Stored items
***

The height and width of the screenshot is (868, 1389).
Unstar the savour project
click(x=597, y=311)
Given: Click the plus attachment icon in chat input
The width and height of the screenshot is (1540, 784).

***

_Exercise goal_. Nothing but the lines from the line containing "Given: Click the" through the final line of the entries should appear in your answer, copied exactly.

_Result for this exercise_.
Given: Click the plus attachment icon in chat input
The width and height of the screenshot is (1540, 784).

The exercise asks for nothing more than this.